Exercise prompt: Give back every line of the data below exactly.

════════════════

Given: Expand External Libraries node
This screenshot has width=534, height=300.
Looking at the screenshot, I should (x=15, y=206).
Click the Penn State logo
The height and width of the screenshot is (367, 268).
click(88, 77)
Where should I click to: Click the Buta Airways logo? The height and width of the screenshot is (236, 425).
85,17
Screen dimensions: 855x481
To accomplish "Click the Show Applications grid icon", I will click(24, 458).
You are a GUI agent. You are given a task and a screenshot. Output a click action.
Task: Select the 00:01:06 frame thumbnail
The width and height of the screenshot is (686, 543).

════════════════

Task answer:
Given: Expand External Libraries node
This screenshot has width=534, height=300.
Looking at the screenshot, I should (x=15, y=206).
Click the Penn State logo
The height and width of the screenshot is (367, 268).
click(88, 77)
Where should I click to: Click the Buta Airways logo? The height and width of the screenshot is (236, 425).
85,17
Screen dimensions: 855x481
To accomplish "Click the Show Applications grid icon", I will click(24, 458).
You are a GUI agent. You are given a task and a screenshot. Output a click action.
Task: Select the 00:01:06 frame thumbnail
The width and height of the screenshot is (686, 543).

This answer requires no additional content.